EXERCISE:
Repeat the lines below exactly as written, please, from the line with "The image size is (1082, 676)." to the line with "Given: Expand the 复制(C) submenu arrow", both lines included, and no others.

········

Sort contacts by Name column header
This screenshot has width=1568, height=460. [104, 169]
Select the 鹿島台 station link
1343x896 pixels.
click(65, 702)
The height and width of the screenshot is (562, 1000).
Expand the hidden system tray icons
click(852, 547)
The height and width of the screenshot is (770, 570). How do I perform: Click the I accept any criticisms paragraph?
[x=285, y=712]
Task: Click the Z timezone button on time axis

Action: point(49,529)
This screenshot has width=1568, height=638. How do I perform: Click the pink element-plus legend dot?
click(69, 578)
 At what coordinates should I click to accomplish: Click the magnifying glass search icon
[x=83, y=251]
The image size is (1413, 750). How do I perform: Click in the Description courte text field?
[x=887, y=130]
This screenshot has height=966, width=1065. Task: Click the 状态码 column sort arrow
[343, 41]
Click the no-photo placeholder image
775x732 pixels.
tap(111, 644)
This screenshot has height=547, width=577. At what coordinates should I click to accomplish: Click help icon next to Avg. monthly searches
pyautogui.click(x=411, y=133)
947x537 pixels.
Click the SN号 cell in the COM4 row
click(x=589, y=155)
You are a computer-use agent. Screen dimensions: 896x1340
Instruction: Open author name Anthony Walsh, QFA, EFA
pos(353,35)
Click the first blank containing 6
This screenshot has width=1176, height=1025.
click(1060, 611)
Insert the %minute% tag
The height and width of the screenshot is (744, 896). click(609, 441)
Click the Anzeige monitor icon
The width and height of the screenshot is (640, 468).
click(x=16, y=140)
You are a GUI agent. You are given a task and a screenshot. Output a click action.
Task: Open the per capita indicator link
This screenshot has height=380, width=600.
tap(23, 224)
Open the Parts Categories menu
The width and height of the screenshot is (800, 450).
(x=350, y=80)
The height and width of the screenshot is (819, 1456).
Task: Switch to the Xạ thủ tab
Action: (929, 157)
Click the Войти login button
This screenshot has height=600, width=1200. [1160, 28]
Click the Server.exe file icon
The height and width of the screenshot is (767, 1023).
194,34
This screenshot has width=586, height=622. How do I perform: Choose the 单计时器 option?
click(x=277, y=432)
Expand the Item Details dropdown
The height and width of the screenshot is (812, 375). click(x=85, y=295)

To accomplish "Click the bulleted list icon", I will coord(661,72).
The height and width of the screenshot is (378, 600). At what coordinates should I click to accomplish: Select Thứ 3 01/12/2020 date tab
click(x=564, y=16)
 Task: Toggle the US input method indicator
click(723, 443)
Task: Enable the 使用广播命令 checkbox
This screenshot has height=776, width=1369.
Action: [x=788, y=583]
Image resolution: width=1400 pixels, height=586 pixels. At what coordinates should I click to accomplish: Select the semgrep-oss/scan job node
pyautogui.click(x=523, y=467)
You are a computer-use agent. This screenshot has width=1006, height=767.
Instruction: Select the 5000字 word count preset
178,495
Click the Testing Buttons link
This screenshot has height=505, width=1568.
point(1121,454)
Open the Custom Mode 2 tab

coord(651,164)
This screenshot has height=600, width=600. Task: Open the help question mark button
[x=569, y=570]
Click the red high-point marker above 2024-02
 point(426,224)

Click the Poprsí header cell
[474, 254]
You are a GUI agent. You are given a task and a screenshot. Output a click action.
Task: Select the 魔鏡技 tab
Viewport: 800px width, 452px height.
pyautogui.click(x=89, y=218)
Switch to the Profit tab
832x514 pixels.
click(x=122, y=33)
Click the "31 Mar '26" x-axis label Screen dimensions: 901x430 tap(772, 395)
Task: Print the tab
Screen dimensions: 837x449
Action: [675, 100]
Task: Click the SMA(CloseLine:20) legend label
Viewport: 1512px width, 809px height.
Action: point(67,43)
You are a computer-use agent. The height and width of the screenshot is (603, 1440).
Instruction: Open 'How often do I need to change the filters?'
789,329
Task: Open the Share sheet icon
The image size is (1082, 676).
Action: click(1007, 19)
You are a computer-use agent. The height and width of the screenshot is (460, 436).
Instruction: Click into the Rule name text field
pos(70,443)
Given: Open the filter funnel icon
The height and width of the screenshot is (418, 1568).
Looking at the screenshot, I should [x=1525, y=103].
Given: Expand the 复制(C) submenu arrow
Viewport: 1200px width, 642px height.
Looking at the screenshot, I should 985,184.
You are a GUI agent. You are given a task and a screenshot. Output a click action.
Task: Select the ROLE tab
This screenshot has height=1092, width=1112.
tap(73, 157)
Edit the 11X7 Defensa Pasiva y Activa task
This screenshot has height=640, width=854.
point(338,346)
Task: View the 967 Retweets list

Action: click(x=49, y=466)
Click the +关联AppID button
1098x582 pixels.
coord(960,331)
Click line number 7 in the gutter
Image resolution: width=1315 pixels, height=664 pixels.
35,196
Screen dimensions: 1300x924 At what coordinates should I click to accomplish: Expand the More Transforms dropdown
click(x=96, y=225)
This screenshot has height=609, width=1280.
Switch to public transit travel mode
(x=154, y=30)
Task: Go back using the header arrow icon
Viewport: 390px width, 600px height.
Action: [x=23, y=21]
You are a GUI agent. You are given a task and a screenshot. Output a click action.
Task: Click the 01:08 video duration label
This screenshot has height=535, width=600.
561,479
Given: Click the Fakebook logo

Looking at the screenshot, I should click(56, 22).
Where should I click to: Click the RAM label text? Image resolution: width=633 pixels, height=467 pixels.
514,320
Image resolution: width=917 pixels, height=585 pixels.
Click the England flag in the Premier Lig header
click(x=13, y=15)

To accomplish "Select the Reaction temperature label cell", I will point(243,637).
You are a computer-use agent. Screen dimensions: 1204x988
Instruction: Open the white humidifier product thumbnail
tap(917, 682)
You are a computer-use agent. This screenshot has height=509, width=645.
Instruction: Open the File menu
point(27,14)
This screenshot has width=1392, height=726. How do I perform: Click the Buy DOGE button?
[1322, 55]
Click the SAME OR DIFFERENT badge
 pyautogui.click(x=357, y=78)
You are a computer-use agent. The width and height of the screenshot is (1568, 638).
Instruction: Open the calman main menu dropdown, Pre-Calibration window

········

WRITTEN SOLUTION:
The image size is (1082, 676).
Action: click(1007, 19)
You are a computer-use agent. The height and width of the screenshot is (460, 436).
Instruction: Click into the Rule name text field
pos(70,443)
Given: Open the filter funnel icon
The height and width of the screenshot is (418, 1568).
Looking at the screenshot, I should [x=1525, y=103].
Given: Expand the 复制(C) submenu arrow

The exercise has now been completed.